* **Problem statement**
Reproduce the listing from its first line through the line containing "Select the Brush", inclusive, changing "History" to "Layers" and leaving everything else untouched.
[Start]
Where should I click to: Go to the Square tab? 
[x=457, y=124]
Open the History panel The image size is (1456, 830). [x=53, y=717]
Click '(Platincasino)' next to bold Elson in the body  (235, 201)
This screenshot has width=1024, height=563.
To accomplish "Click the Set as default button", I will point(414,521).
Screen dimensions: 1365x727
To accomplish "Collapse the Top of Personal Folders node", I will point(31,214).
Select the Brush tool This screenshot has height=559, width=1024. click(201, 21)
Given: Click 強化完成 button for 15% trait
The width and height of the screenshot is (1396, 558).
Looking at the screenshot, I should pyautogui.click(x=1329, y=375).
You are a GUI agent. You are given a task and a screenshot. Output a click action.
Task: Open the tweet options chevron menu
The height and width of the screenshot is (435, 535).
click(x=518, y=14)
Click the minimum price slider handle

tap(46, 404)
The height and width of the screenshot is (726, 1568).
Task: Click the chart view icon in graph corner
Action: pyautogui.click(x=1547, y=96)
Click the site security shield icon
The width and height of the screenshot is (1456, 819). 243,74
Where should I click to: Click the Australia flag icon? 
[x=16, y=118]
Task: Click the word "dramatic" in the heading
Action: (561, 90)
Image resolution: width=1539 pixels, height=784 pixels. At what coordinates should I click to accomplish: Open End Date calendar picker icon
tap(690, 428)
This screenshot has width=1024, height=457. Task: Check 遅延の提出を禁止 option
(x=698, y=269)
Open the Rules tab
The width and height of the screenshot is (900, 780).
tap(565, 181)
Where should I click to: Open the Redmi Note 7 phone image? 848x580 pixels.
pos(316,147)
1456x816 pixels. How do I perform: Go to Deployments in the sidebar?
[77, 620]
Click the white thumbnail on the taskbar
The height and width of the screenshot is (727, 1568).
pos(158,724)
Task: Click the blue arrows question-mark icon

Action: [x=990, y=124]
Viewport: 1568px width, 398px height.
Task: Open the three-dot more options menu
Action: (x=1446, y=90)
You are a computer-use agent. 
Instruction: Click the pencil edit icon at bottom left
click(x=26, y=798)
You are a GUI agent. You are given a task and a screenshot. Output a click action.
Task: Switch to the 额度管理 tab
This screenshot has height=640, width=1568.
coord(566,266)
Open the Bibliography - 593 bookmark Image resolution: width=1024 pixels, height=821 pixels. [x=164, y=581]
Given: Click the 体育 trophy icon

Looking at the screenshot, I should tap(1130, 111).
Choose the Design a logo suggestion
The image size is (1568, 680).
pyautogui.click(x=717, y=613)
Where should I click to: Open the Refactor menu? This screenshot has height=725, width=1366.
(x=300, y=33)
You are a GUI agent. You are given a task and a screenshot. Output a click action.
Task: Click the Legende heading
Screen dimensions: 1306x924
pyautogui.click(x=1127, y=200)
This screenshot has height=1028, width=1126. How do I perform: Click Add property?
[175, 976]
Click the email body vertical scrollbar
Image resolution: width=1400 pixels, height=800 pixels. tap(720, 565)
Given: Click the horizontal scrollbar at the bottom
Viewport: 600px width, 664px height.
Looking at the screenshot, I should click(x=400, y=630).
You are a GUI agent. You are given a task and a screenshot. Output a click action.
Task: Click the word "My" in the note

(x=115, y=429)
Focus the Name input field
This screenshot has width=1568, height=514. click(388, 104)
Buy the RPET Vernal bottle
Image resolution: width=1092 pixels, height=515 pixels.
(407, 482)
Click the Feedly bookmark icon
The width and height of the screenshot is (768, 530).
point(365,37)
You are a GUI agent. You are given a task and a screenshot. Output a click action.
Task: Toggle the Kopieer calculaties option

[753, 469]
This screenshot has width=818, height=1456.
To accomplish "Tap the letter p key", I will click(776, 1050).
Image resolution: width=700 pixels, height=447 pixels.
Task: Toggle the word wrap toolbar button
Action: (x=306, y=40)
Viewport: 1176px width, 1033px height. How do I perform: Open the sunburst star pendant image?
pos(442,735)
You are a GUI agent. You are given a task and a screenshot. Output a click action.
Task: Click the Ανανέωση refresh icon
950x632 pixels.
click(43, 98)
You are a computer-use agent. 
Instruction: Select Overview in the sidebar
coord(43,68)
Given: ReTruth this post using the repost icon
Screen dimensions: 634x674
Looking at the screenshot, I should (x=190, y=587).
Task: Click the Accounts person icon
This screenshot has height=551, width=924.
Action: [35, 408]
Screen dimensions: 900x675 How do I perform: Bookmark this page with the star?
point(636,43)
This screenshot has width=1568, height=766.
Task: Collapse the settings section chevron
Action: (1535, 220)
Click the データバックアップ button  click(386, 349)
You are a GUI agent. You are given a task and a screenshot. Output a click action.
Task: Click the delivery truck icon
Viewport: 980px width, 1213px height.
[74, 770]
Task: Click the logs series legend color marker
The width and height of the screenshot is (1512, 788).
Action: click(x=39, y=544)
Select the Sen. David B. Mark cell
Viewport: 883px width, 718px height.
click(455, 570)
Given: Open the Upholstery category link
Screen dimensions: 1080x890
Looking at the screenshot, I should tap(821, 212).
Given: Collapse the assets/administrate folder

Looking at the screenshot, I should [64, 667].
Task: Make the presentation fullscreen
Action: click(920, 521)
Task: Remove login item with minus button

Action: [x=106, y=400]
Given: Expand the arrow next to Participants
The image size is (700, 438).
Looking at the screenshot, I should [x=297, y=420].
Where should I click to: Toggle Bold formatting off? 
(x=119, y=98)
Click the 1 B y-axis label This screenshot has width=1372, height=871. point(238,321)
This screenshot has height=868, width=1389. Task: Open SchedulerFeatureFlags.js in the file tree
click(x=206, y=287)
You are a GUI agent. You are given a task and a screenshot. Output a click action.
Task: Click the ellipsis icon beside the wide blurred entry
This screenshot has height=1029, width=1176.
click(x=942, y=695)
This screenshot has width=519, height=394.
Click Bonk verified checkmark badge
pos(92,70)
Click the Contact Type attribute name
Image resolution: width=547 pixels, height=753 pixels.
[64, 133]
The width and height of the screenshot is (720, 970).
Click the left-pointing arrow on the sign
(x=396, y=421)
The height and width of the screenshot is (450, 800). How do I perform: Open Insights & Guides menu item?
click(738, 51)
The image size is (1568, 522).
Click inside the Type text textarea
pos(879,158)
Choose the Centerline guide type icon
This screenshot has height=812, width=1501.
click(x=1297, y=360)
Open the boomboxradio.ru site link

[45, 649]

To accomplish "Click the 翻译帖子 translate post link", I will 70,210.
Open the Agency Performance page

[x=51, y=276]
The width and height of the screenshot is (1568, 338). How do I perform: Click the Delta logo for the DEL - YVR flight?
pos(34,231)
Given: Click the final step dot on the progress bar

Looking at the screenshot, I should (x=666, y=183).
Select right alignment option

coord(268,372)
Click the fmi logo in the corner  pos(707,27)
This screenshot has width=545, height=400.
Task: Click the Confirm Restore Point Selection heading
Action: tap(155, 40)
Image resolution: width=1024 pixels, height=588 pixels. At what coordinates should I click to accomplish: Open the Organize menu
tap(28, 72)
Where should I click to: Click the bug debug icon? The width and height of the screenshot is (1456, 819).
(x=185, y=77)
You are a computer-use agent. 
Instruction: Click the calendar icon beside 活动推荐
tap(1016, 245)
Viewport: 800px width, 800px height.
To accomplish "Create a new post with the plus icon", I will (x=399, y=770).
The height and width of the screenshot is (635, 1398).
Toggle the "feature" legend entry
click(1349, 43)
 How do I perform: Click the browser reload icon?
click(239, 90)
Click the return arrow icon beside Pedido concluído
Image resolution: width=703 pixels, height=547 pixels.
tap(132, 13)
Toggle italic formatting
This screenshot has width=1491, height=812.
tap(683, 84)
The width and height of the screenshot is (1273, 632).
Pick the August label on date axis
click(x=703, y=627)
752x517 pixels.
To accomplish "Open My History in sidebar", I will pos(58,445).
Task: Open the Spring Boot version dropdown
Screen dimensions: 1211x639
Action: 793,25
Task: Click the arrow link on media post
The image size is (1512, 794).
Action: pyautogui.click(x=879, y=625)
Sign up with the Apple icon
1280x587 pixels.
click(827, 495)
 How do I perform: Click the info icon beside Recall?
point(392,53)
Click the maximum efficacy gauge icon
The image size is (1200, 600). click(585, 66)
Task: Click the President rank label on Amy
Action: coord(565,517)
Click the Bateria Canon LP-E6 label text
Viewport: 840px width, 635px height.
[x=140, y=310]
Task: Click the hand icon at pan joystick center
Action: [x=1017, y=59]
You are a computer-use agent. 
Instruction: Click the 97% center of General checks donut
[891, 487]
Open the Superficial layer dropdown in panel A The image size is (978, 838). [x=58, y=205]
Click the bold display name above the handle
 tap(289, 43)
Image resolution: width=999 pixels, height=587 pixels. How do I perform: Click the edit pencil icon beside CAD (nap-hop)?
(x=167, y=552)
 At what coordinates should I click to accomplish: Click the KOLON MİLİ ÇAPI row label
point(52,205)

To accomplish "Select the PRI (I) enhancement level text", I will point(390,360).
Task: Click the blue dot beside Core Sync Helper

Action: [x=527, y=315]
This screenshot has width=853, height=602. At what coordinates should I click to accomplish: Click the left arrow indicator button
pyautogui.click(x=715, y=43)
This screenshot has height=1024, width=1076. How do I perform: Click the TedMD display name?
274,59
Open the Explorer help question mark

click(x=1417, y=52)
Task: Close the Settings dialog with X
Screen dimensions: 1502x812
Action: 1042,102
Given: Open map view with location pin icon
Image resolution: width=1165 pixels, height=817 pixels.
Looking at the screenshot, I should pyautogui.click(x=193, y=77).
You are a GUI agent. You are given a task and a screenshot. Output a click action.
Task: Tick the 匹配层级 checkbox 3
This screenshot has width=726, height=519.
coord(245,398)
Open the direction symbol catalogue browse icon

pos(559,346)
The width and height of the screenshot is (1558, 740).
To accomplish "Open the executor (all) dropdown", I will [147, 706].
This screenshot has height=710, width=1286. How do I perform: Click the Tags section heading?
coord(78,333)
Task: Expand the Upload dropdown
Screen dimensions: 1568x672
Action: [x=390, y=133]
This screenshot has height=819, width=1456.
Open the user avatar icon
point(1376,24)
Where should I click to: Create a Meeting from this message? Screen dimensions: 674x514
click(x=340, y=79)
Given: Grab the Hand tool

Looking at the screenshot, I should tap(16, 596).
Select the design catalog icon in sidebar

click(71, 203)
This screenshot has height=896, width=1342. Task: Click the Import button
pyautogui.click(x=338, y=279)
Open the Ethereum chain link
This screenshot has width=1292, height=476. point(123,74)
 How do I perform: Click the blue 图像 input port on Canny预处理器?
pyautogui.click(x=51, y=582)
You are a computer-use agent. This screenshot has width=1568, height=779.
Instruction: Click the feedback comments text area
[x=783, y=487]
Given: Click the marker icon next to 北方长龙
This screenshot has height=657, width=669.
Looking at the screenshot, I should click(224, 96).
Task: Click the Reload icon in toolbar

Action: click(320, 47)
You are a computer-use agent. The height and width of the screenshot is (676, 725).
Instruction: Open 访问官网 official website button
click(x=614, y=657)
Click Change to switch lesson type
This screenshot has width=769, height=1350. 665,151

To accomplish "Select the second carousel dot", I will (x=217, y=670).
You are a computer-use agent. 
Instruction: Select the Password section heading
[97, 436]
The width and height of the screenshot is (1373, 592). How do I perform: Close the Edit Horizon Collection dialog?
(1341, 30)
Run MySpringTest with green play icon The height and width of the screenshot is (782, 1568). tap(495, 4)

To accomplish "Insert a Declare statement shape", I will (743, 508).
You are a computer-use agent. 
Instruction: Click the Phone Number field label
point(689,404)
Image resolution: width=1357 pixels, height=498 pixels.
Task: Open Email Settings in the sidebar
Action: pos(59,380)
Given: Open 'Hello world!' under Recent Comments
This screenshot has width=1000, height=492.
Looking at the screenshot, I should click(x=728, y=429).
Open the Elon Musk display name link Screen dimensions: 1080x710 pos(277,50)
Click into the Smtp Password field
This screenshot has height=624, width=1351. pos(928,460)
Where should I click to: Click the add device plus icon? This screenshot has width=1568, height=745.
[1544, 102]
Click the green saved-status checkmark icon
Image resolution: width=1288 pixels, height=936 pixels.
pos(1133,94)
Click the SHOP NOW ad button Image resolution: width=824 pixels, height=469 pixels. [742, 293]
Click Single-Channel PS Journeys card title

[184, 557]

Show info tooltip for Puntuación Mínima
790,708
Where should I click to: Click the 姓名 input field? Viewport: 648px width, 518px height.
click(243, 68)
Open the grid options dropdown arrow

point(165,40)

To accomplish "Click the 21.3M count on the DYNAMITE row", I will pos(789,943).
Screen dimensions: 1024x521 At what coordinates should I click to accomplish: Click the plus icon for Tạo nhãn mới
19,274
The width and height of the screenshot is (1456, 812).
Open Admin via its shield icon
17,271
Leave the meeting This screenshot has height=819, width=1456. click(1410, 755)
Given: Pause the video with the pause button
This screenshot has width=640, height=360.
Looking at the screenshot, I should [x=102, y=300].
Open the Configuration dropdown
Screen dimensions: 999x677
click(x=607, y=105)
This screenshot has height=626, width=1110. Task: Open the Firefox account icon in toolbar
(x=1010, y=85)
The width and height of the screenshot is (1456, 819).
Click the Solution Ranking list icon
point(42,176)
[End]
* **Task answer**
Where should I click to: Go to the Square tab? 
[x=457, y=124]
Open the Layers panel The image size is (1456, 830). [x=53, y=717]
Click '(Platincasino)' next to bold Elson in the body  (235, 201)
This screenshot has width=1024, height=563.
To accomplish "Click the Set as default button", I will point(414,521).
Screen dimensions: 1365x727
To accomplish "Collapse the Top of Personal Folders node", I will point(31,214).
Select the Brush tool This screenshot has height=559, width=1024. click(201, 21)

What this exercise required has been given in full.